Minister of Home Affairs
- In office 1979–1984
- Preceded by: Peter Mmusi
- Succeeded by: Englishman Kgabo

Member of the National Assembly
- In office 1974–1984

Personal details
- Born: 18 June 1924 Kanye, Bechuanaland

= Kebatshabile Disele =

Motswana politician

Kebatshabile Lorato Disele was a Botswana politician. She was jointly the first female member of the National Assembly, serving from 1974 to 1984. She also served as Minister of Home Affairs from 1979 to 1984.

==Biography==
Disele was born in Kanye in June 1924. She attended Kanye primary school between 1930 and 1941, and then Tigerkloof Institute in South Africa from 1942 to 1948. In 1949 she married Kago Disele, with whom she had four children. She briefly worked as a teacher in 1952 and then as a clerk from 1957 to 1964. She joined the post office in 1964, initially as a part-time postmistress.
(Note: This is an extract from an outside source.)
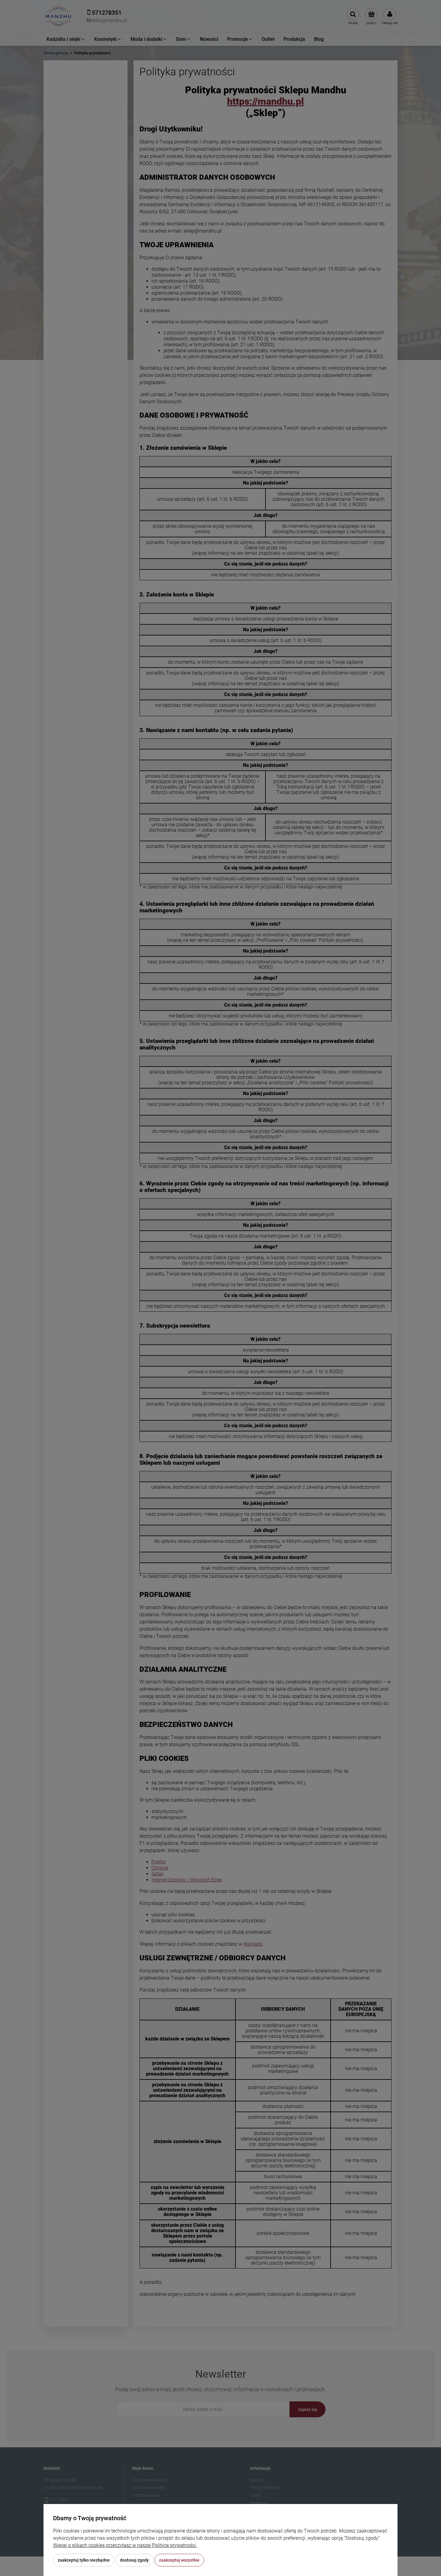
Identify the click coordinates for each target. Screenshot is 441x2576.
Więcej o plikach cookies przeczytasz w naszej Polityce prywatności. (125, 2545)
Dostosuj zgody (134, 2560)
After a spell as an accounts assistant from 1966 to 1967, she reverted to being a postmistress until 1972 when she became deputy controller of the Post Office Savings Bank.
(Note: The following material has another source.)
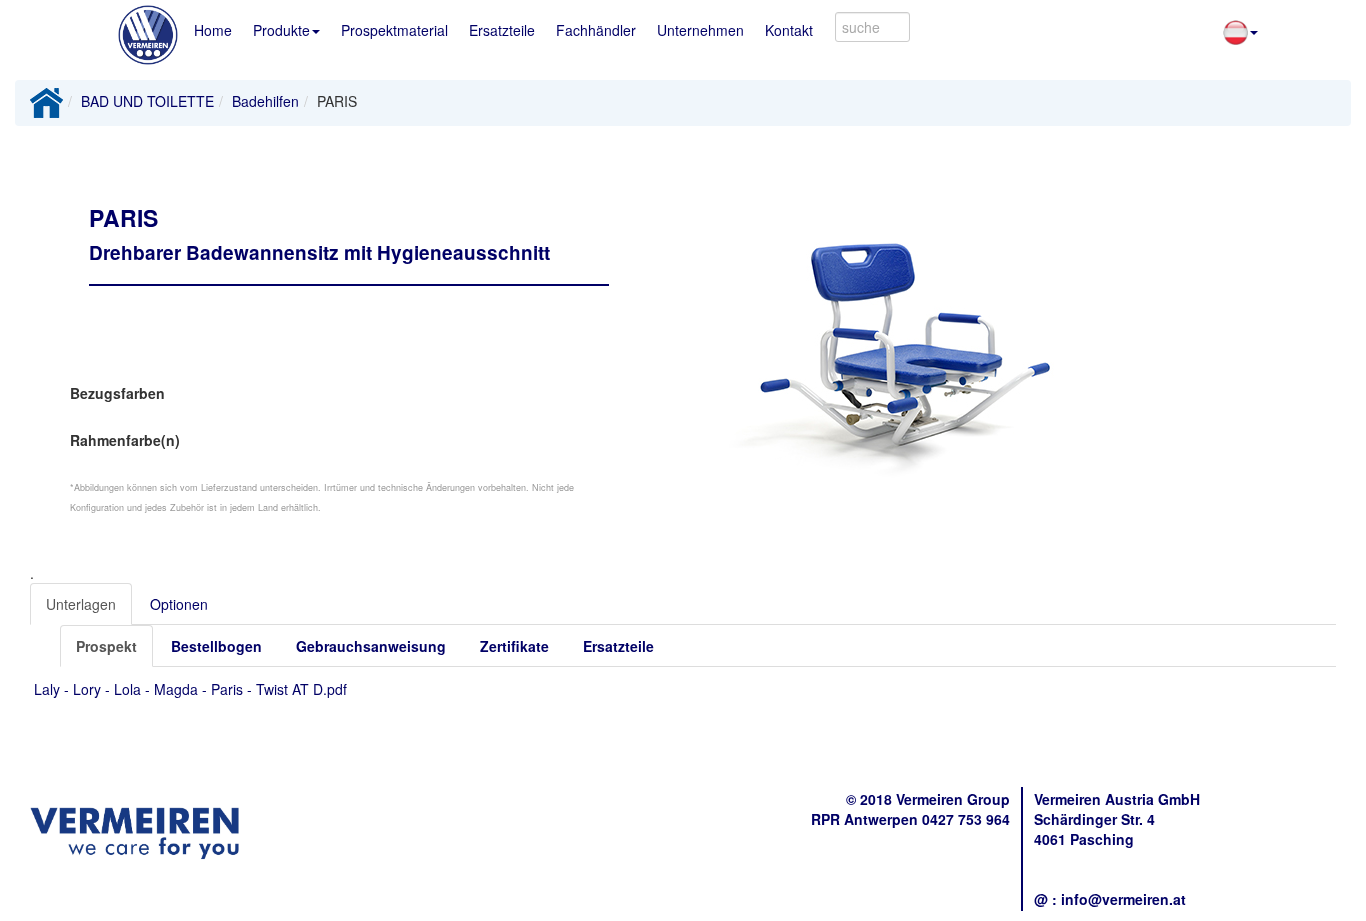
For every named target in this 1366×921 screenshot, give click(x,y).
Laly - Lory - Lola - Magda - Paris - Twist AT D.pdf (190, 689)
Following the 1974 general elections Disele was one of two women indirectly elected to Parliament alongside Gaositwe K. T. Chiepe. A member of the Botswana Democratic Party, she was re-elected following the 1979 elections, after which she was appointed Minister of Home Affairs. She remained an MP and minister until 1984. She contested the Ngwaketse South constituency in the 1984 elections, losing to the Botswana National Front candidate.